# Literature-Assisted Calibration

- **Goal:** Convert extracted literature facts into parameter suggestions for manual review.
- **Data:** First entry from `reference/goldset/index.json`.
- **Targets:** Preserve extraction quality thresholds (`fact_accuracy ≥ 0.95`, `table_row_recall ≥ 0.9`).


## Steps

1. Run the extraction pipeline on a gold-set PDF.
2. Evaluate the output against the annotated fixture.
3. Generate parameter suggestions using the literature action mapper.
4. Feed accepted suggestions through the analyst console or API for application.


In [None]:
import json
from pathlib import Path

from mcp_bridge.literature.actions import LiteratureActionMapper
from mcp_bridge.literature.evaluation import evaluate, load_fixture
from mcp_bridge.literature.extractors import (
    HeuristicTextExtractor,
    PdfExtractKitLayoutExtractor,
    SimpleFigureExtractor,
    SimpleTableExtractor,
)
from mcp_bridge.literature.pipeline import LiteratureIngestionPipeline, PipelineDependencies

goldset_root = Path("reference/goldset")
manifest = json.loads((goldset_root / "index.json").read_text(encoding="utf-8"))
entry = manifest["entries"][0]
pdf_path = goldset_root / entry["pdf"]
annotation_path = goldset_root / entry["annotation"]

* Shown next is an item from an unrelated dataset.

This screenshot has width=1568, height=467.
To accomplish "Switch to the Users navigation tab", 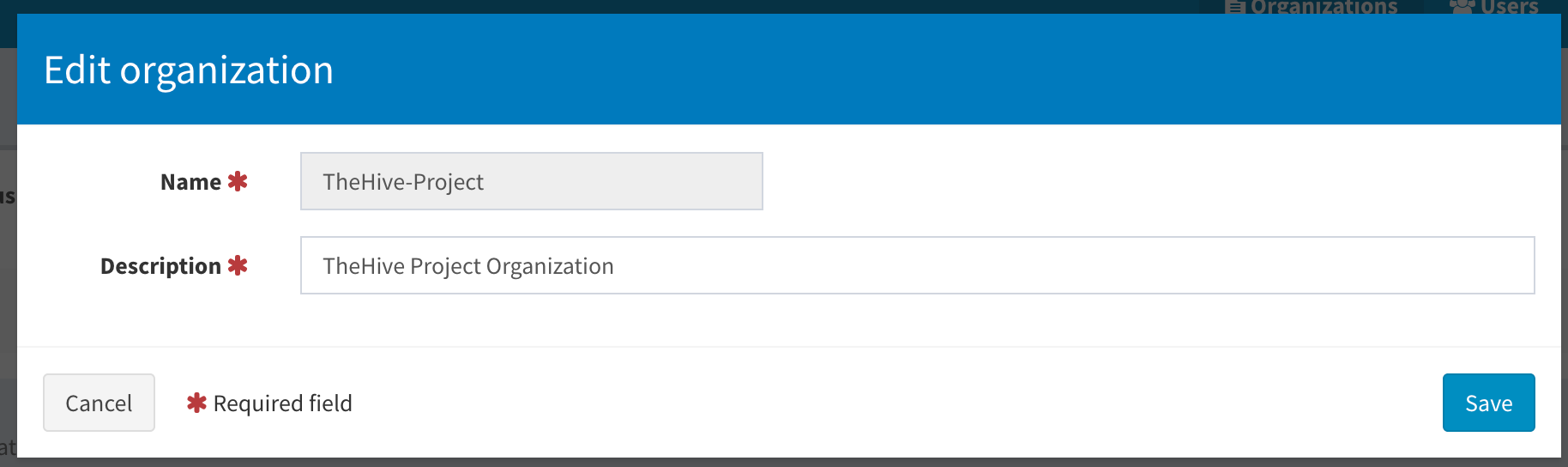I will 1509,7.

pipeline = LiteratureIngestionPipeline(
    PipelineDependencies(
        layout_extractor=PdfExtractKitLayoutExtractor(),
        text_extractor=HeuristicTextExtractor(),
        table_extractor=SimpleTableExtractor(),
        figure_extractor=SimpleFigureExtractor(),
    )
)

extraction = pipeline.run(str(pdf_path), source_id=entry["sourceId"])
fixture = load_fixture(annotation_path)
report = evaluate(extraction, fixture)
print(f"fact_accuracy={report.fact_accuracy:.3f}, table_row_recall={report.table_row_recall:.3f}")

mapper = LiteratureActionMapper(simulation_id="usecase-calibration")
suggestions = mapper.map_actions(extraction)
print(f"Generated {len(suggestions)} parameter suggestions")
for suggestion in suggestions[:5]:
    print(f"- {suggestion.tool_name}: {suggestion.summary}")


## Reference Metrics

The gold-set evaluation harness enforces `fact_accuracy ≥ 0.95` and
`table_row_recall ≥ 0.9`. If the printed values fall below those thresholds,
investigate extraction regressions before applying calibration suggestions.